Tuesday, May 12, 2020

A sidenote on Marian apparitions

In one of the places I used to live, I observed the following phenomenon. There was a building with a brick facade. On some days, approaching sunset, the filtered light of the declining sun projected an image of the cross on the side of the building. It took the form of contrast between the sunbeam, and the darker facade. The sunlight cast an image of a cross, surround by the shaded facade. The cross was centered in the facade. The image was well-defined.

This wasn't a figment of the observer's imagination. That shape really appeared on the side of the building.

However, the religious significance of the image was a psychological projection. To recognize the religious significance of the image, you had to be familiar with elementary Christian iconography.

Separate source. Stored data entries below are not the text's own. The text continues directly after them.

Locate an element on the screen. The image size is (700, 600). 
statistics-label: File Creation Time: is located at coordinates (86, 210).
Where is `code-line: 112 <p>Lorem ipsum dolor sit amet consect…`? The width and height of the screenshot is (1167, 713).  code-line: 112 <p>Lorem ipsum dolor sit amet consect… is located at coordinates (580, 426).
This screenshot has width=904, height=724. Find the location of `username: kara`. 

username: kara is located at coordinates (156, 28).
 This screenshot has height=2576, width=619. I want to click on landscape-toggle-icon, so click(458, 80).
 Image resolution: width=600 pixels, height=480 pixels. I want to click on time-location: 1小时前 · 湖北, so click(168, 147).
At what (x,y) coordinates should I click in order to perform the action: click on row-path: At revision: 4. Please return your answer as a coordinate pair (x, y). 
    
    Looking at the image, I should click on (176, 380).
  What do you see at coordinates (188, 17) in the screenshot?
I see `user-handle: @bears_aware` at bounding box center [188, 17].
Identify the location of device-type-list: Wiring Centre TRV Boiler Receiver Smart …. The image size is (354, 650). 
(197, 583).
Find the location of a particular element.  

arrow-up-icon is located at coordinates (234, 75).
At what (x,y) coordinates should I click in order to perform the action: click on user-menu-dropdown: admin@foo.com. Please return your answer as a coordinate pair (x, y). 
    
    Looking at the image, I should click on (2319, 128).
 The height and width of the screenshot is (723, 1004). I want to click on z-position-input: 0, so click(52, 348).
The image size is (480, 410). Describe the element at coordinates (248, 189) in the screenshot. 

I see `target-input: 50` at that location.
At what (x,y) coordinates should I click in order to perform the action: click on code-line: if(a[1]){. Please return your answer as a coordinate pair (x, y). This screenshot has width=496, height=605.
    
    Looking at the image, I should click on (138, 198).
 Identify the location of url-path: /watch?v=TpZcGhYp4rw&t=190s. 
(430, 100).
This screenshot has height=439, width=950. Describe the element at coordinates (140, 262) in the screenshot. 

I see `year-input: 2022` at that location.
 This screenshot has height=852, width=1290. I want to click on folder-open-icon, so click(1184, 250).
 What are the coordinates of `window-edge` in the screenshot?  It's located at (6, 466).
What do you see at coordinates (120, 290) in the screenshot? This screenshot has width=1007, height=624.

Moreover, the significance wasn't intentional, unlike a cross in a church. Rather, it was a random occurrence, based on a combination of natural variables which sometimes lined up in a particular way: the position of the building, the angle and level of the sunlight, and the position of certain trees nearby. A combination that was bound to happen every so often. So even though the image reminded a Christian observer of the Christian cross, that association was completely incidental to the image. 

What many lay Catholics take to be Marian apparitions commit the same fallacy. I'm not suggesting that all purported apparitions can be explained that way. I'd add that while purported apparition at Knock is approved for widespread liturgical veneration, that example is analogous to my comparison.